*** EXTRACTED INFORMATION ***
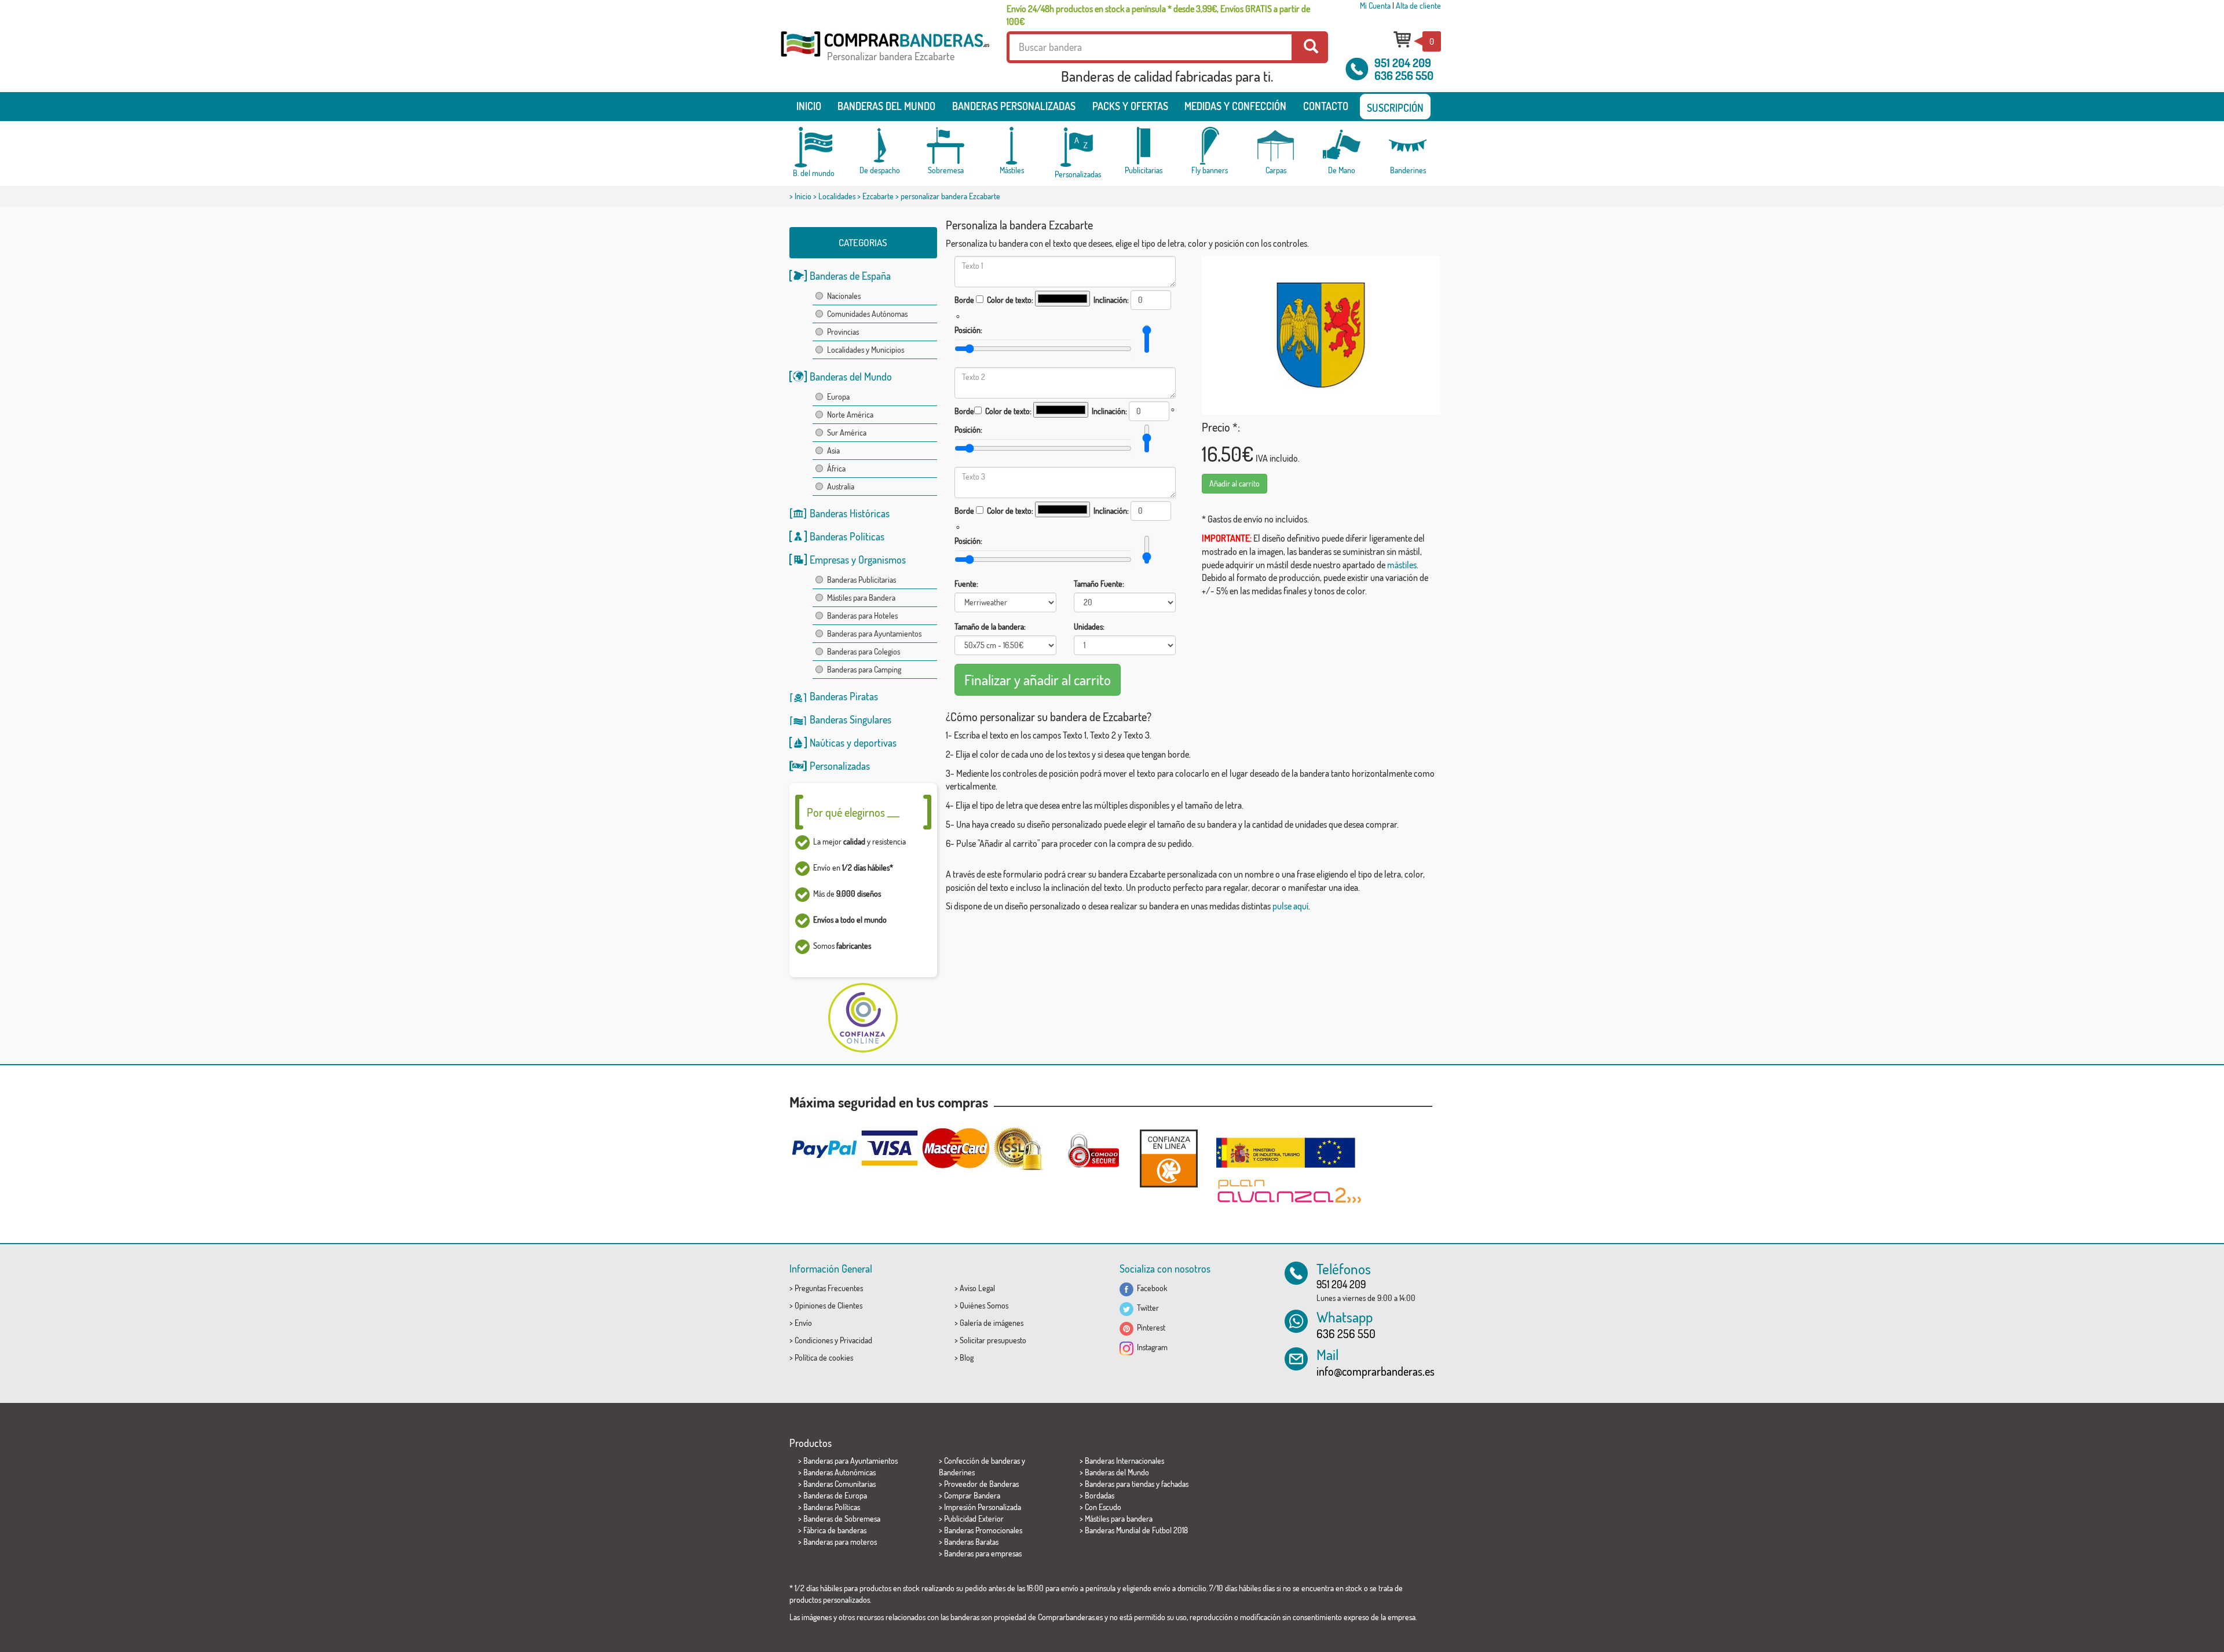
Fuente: (966, 584)
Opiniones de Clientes (828, 1305)
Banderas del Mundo (851, 376)
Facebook (1150, 1288)
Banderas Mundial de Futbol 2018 (1136, 1530)
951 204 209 (1402, 62)
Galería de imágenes (991, 1323)
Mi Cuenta (1375, 5)
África (836, 468)
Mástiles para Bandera (861, 597)
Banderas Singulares (850, 719)
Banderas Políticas (847, 536)
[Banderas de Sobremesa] (946, 146)
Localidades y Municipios (865, 349)
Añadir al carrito (1234, 483)
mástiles (1402, 565)
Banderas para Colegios (863, 651)
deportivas (875, 742)
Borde (964, 300)
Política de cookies (824, 1357)
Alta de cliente (1418, 5)
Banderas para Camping (864, 669)
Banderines (957, 1472)
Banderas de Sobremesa (841, 1518)
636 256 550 (1403, 75)
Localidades (836, 196)
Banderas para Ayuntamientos (874, 633)
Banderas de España (850, 275)
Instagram (1150, 1347)
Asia (833, 450)
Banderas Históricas (850, 513)
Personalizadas (840, 765)
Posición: (968, 330)
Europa (838, 396)
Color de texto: (1010, 300)
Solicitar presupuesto (993, 1340)
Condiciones (814, 1340)
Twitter (1146, 1308)
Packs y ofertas (1130, 106)
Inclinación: (1111, 300)
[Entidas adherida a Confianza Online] (1169, 1158)
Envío (803, 1323)
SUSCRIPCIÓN (1395, 107)
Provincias (843, 332)
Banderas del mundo (886, 106)
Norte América (850, 414)
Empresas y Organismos (858, 559)
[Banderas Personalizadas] (1078, 147)
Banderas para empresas (983, 1553)
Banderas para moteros (840, 1542)
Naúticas (827, 742)
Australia (840, 486)
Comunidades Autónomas (867, 314)
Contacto (1325, 106)
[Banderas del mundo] (814, 147)
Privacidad (856, 1340)
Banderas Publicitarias (861, 579)
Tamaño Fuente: (1099, 584)
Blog (967, 1357)
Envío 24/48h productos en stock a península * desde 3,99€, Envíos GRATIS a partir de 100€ (1158, 15)
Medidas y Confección (1235, 106)
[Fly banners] (1210, 146)
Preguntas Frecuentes (829, 1288)
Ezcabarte (878, 196)
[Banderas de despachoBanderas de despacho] (880, 146)
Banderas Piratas (844, 696)
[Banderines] (1408, 146)
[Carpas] (1276, 146)
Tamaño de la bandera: (990, 626)
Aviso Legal (977, 1288)
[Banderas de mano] (1342, 146)
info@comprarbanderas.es (1375, 1371)
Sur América (846, 432)
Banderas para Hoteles (862, 615)
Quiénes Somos (984, 1305)
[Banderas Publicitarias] (1144, 146)
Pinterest (1149, 1327)
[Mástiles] (1012, 146)
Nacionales (844, 296)
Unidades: (1089, 626)
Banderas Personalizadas (1014, 106)
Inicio (808, 106)
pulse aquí (1290, 906)
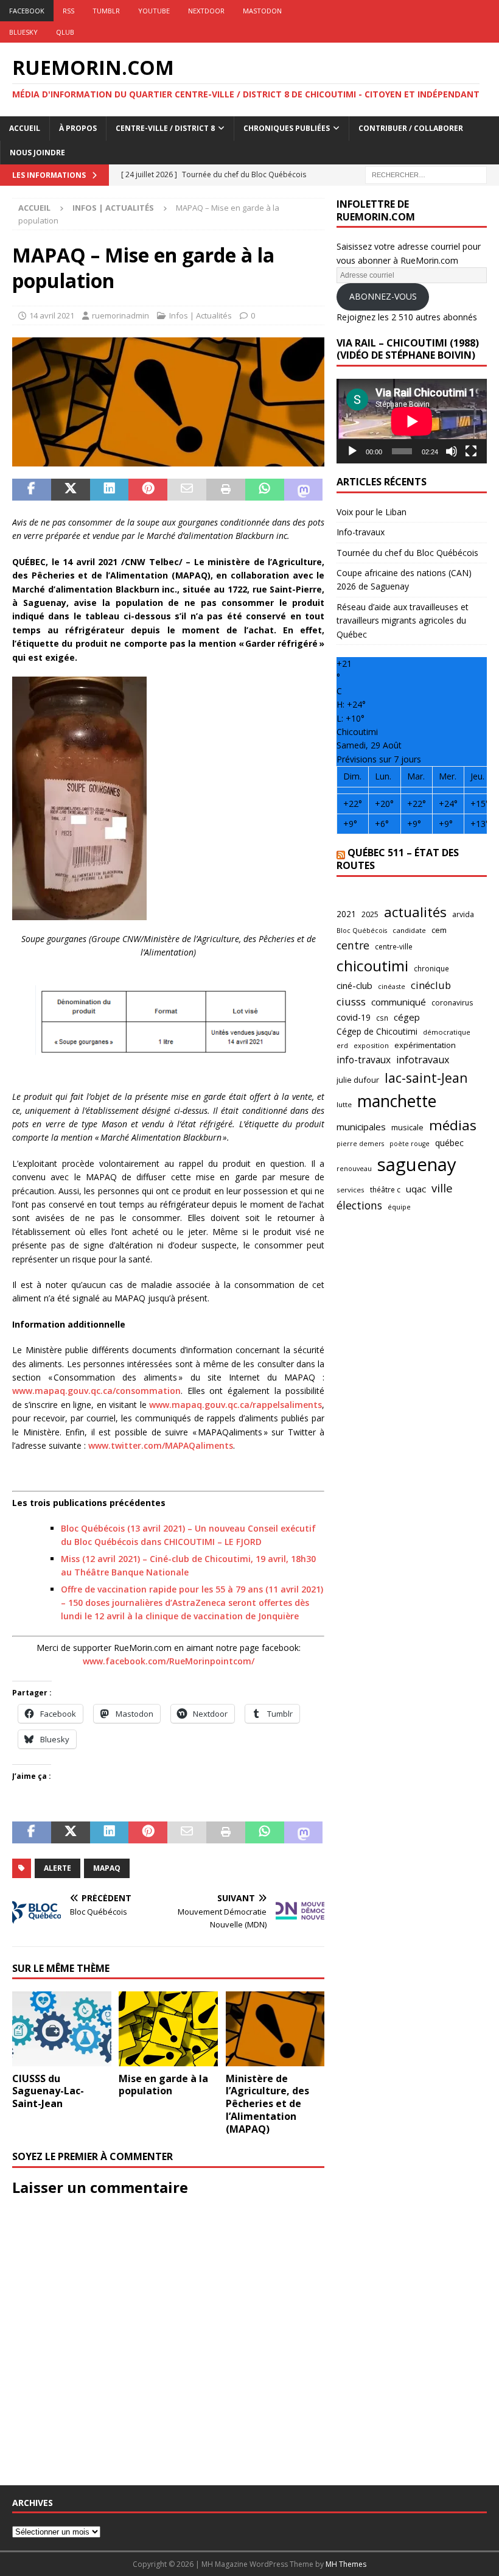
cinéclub (431, 985)
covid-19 (354, 1017)
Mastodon (262, 10)
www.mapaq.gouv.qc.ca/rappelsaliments (235, 1404)
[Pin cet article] (147, 490)
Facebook (26, 10)
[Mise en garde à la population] (168, 2028)
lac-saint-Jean (426, 1077)
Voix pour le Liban (372, 512)
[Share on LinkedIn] (109, 490)
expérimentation (425, 1045)
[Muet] (451, 451)
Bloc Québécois (362, 930)
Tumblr (106, 10)
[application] (412, 421)
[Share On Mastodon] (303, 490)
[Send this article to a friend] (186, 490)
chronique (431, 968)
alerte (57, 1868)
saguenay (416, 1164)
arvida (463, 914)
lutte (344, 1104)
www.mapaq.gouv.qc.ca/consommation (96, 1390)
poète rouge (409, 1143)
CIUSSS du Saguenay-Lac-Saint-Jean (48, 2091)
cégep (407, 1017)
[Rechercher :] (426, 174)
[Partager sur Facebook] (31, 490)
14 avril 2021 (51, 315)
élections (359, 1205)
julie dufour (358, 1079)
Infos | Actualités (200, 315)
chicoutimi (372, 965)
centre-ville (394, 946)
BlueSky (23, 32)
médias (452, 1125)
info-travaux (364, 1059)
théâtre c (385, 1189)
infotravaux (422, 1059)
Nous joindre (37, 152)
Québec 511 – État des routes (398, 859)
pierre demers (360, 1143)
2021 (346, 914)
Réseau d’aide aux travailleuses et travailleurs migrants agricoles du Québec (403, 620)
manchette (396, 1101)
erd (342, 1045)
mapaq (106, 1868)
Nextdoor (206, 10)
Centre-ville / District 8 (165, 128)
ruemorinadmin (120, 315)
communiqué (398, 1002)
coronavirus (452, 1003)
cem (439, 929)
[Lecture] (352, 451)
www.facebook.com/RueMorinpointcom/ (168, 1661)
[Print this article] (225, 490)
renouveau (354, 1168)
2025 (370, 914)
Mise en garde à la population (163, 2085)
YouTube (154, 10)
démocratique (446, 1031)
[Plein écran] (471, 451)
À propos (78, 128)
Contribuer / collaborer (410, 128)
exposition (371, 1045)
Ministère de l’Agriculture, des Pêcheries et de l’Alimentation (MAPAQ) (267, 2104)
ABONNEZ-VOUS (383, 296)
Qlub (65, 32)
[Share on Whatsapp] (264, 490)
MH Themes (346, 2564)
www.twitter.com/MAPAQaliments (160, 1445)
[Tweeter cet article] (70, 490)
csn (382, 1017)
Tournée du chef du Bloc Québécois (407, 552)
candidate (409, 930)
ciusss (351, 1001)
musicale (407, 1127)
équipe (399, 1206)
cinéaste (391, 986)
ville (442, 1187)
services (351, 1189)
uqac (416, 1189)
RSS (68, 10)
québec (449, 1143)
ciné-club (354, 985)
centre (353, 945)
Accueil (24, 128)
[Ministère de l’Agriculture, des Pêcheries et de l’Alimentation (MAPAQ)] (275, 2028)
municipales (361, 1127)
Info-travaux (361, 532)
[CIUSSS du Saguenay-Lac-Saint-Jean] (61, 2028)
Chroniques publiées (286, 128)
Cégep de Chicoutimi (377, 1031)
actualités (415, 912)
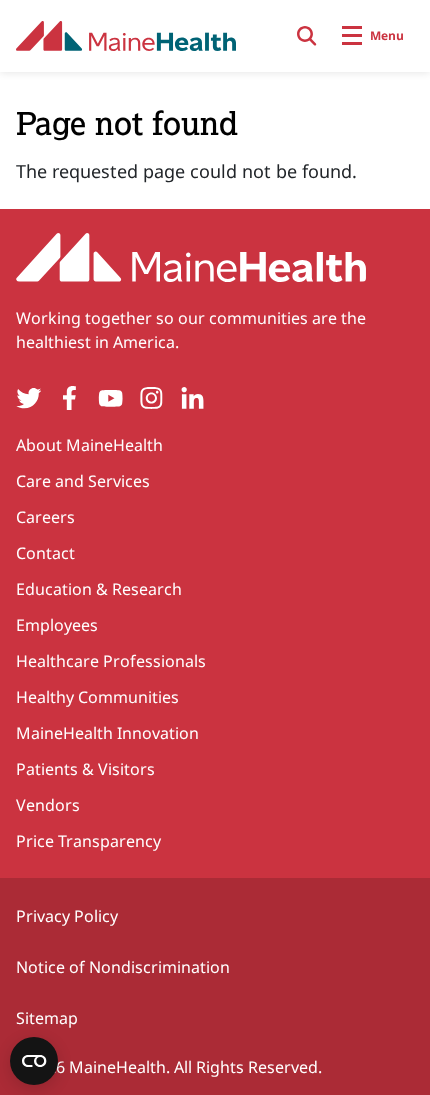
***
- **PROBLEM TO SOLVE**
Could you write out verbatim only those lines that run from the line containing "uqac (416, 1189)" through the end of the listing above, both included, without the pictures?

- **YOUR RESPONSE**
uqac (416, 1189)
RSS (68, 10)
québec (449, 1143)
ciné-club (354, 985)
centre (353, 945)
Accueil (24, 128)
[Ministère de l’Agriculture, des Pêcheries et de l’Alimentation (MAPAQ)] (275, 2028)
municipales (361, 1127)
Info-travaux (361, 532)
[CIUSSS du Saguenay-Lac-Saint-Jean] (61, 2028)
Chroniques publiées (286, 128)
Cégep de Chicoutimi (377, 1031)
actualités (415, 912)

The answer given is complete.